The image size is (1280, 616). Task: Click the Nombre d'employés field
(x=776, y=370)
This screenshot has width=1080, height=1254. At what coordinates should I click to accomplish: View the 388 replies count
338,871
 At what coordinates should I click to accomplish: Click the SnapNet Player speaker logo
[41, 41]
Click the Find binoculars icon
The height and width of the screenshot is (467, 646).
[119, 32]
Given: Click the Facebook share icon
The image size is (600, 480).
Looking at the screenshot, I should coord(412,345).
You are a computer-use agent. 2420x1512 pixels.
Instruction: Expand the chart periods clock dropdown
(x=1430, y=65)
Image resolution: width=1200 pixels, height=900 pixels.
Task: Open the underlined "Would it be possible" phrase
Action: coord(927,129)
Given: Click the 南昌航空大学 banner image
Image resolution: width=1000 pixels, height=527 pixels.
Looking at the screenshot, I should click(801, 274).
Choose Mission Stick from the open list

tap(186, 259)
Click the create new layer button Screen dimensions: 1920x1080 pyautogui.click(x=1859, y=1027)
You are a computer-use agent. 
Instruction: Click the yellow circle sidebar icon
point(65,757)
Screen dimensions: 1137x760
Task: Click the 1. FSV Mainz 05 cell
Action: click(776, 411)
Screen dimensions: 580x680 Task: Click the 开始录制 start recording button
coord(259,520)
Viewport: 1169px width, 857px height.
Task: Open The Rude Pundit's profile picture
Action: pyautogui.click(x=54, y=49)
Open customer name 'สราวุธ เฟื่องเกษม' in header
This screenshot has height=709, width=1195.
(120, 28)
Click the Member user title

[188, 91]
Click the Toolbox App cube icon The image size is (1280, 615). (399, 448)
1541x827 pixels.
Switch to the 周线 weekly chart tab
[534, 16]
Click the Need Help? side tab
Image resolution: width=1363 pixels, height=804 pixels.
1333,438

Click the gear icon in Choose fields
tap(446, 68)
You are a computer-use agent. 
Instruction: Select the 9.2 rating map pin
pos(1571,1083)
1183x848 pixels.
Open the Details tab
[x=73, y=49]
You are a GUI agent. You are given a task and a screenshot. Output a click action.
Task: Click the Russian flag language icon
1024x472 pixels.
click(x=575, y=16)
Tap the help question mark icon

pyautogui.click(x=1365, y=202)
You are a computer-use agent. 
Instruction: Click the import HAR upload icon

- [Stated goal]:
Copy out all of the rows above without changing a single character.

- [Response]:
The image size is (1280, 616). Task: Click the Nombre d'employés field
(x=776, y=370)
This screenshot has width=1080, height=1254. At what coordinates should I click to accomplish: View the 388 replies count
338,871
 At what coordinates should I click to accomplish: Click the SnapNet Player speaker logo
[41, 41]
Click the Find binoculars icon
The height and width of the screenshot is (467, 646).
[119, 32]
Given: Click the Facebook share icon
The image size is (600, 480).
Looking at the screenshot, I should coord(412,345).
You are a computer-use agent. 2420x1512 pixels.
Instruction: Expand the chart periods clock dropdown
(x=1430, y=65)
Image resolution: width=1200 pixels, height=900 pixels.
Task: Open the underlined "Would it be possible" phrase
Action: coord(927,129)
Given: Click the 南昌航空大学 banner image
Image resolution: width=1000 pixels, height=527 pixels.
Looking at the screenshot, I should click(801, 274).
Choose Mission Stick from the open list

tap(186, 259)
Click the create new layer button Screen dimensions: 1920x1080 pyautogui.click(x=1859, y=1027)
You are a computer-use agent. 
Instruction: Click the yellow circle sidebar icon
point(65,757)
Screen dimensions: 1137x760
Task: Click the 1. FSV Mainz 05 cell
Action: click(776, 411)
Screen dimensions: 580x680 Task: Click the 开始录制 start recording button
coord(259,520)
Viewport: 1169px width, 857px height.
Task: Open The Rude Pundit's profile picture
Action: pyautogui.click(x=54, y=49)
Open customer name 'สราวุธ เฟื่องเกษม' in header
This screenshot has height=709, width=1195.
(120, 28)
Click the Member user title

[188, 91]
Click the Toolbox App cube icon The image size is (1280, 615). (399, 448)
1541x827 pixels.
Switch to the 周线 weekly chart tab
[534, 16]
Click the Need Help? side tab
Image resolution: width=1363 pixels, height=804 pixels.
1333,438

Click the gear icon in Choose fields
tap(446, 68)
You are a computer-use agent. 
Instruction: Select the 9.2 rating map pin
pos(1571,1083)
1183x848 pixels.
Open the Details tab
[x=73, y=49]
You are a GUI agent. You are given a task and a screenshot. Output a click action.
Task: Click the Russian flag language icon
1024x472 pixels.
click(x=575, y=16)
Tap the help question mark icon

pyautogui.click(x=1365, y=202)
You are a computer-use agent. 
Instruction: Click the import HAR upload icon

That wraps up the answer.